Peut-être que la société était comme ça. Je crains, hélas, que tu aies raison.
Ce n’est pas une défense. Tu es un intellectuel. Ton travail consiste à analyser, à questionner et à explorer les idées qui imprègnent nos façons de penser. En fin de compte, tu as juste suivi le courant et profité des avantages que ta nef te procurait.
Tu ne t’es jamais arrêté deux secondes.
Tu n’as jamais respecté le moindre de mes « non ».
Et je ne te le pardonnerai jamais.
Chère Emma, chère petite fille,
Je veux t’écrire cette lettre depuis si longtemps et à chaque fois je bloque. Parce que je ne sais pas vraiment quoi dire – que peut-on dire ? – et à la fois que j’ai tant de choses à te dire.
Tu tempêtes, dans ma tête, tu hurles, tu pleures, tu tapes du pied – sans doute depuis vingt ans, sans que je t’entende jusqu’à maintenant.
Toi, la petite fille, tu n’avais peur de rien. Tu parlais aux étrangers dans les restaurants et les aéroports, tu grimpais aux arbres à t’écorcher les genoux, tu découvrais tout avec enthousiasme.
Tu étais forte et intrépide et tu avais foi en la beauté et la bonté du monde – jusqu’à ce qu’il te retire ça.
Et même alors, tu étais assez forte pour que ta cadette dise encore aujourd’hui, quand elle rappelle le souvenir de tes confidences de ce jour-là :
« Ça se sentait dans ton ton que tu savais qu'il aurait pas dû le faire. Je me souviens de ce ton, parce que je te retrouve dedans encore aujourd'hui. C'est le ton d'Emma énervée. Tu étais déjà toi et avant d'entrer dans les phases les plus sombres du trauma, tu avais déjà une réaction ‘saine’. »
Je vais te le dire comme je veux le dire à moi-même : tu ne méritais pas ça. Tu ne méritais pas cet abus et cette trahison de confiance. Tu ne méritais pas la douleur et la peur. Tu ne méritais pas de répondre au téléphone familial, des années durant, en craignant à chaque fois d’entendre sa voix au bout du fil.
Lui, ce vampire. Il est célèbre, intelligent, cultivé. C’est un de ces hommes qu’on respecte – et qui en a perdu son humanité. Ce n’est pas quelqu’un qu’on montre du doigt en disant qu’il est bizarre.
Bien sûr que c’était irréconciliable, pour toi, que lui soit une « bonne personne » alors qu’on te pointait en soulignant ton étrangeté. Comment expliquer, comment justifier ça ? Le problème devait forcément venir de toi, voilà ce que tu as été forcée de penser.
Je suis là pour te dire que c’est faux.
Ce n’a jamais été ta faute et toujours la sienne, à ce prédateur.
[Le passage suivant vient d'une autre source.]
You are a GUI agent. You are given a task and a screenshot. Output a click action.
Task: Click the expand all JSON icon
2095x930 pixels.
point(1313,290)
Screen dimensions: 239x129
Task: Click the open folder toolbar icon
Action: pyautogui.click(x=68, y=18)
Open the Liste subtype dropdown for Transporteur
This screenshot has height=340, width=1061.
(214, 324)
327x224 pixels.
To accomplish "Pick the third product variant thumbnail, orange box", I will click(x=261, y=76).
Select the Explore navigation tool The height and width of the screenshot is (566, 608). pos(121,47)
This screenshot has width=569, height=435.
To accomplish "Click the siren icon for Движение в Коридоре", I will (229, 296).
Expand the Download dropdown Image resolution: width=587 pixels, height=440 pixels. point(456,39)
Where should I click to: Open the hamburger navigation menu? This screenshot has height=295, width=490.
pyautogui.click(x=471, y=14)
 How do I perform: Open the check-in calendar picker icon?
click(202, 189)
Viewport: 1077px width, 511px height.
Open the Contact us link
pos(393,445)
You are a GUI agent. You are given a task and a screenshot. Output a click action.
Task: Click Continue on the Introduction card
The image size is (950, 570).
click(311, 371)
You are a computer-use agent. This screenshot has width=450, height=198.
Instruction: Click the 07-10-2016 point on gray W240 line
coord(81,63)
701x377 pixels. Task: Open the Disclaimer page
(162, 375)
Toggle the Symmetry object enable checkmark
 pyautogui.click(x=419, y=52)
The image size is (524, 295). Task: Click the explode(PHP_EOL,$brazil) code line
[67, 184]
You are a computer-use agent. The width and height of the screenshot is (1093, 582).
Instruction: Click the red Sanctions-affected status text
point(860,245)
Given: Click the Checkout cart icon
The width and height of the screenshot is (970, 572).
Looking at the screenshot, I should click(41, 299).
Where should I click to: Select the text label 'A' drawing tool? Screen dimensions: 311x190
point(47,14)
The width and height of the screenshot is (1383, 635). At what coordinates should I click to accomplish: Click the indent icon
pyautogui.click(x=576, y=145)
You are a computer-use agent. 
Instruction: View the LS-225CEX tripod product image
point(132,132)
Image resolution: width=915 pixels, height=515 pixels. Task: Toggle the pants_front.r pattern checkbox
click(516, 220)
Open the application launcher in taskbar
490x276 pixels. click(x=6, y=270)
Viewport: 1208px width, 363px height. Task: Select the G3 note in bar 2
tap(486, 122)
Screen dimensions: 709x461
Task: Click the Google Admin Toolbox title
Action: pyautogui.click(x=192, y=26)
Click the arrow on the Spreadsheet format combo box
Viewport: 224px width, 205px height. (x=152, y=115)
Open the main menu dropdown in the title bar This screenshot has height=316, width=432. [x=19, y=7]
Il t’a attrapée dans ses filets avec ses cadeaux et son aura, mais ce n’est pas la faute du poisson si le pêcheur l’attrape. C’est toujours la faute du pêcheur. C’est toujours la faute du chasseur.
Et je te le dis aussi : tu méritais d’être protégée. Tu aurais dû être protégée. Mais tes parents ne sont pas juste tes parents. Tes parents sont des personnes avec leurs propres traumas, leurs propres limites, leurs propres œillères. C’était sans doute impossible d’admettre qu’iels n’avaient pas su te protéger et c’est pour ça que c’était plus facile de le croire.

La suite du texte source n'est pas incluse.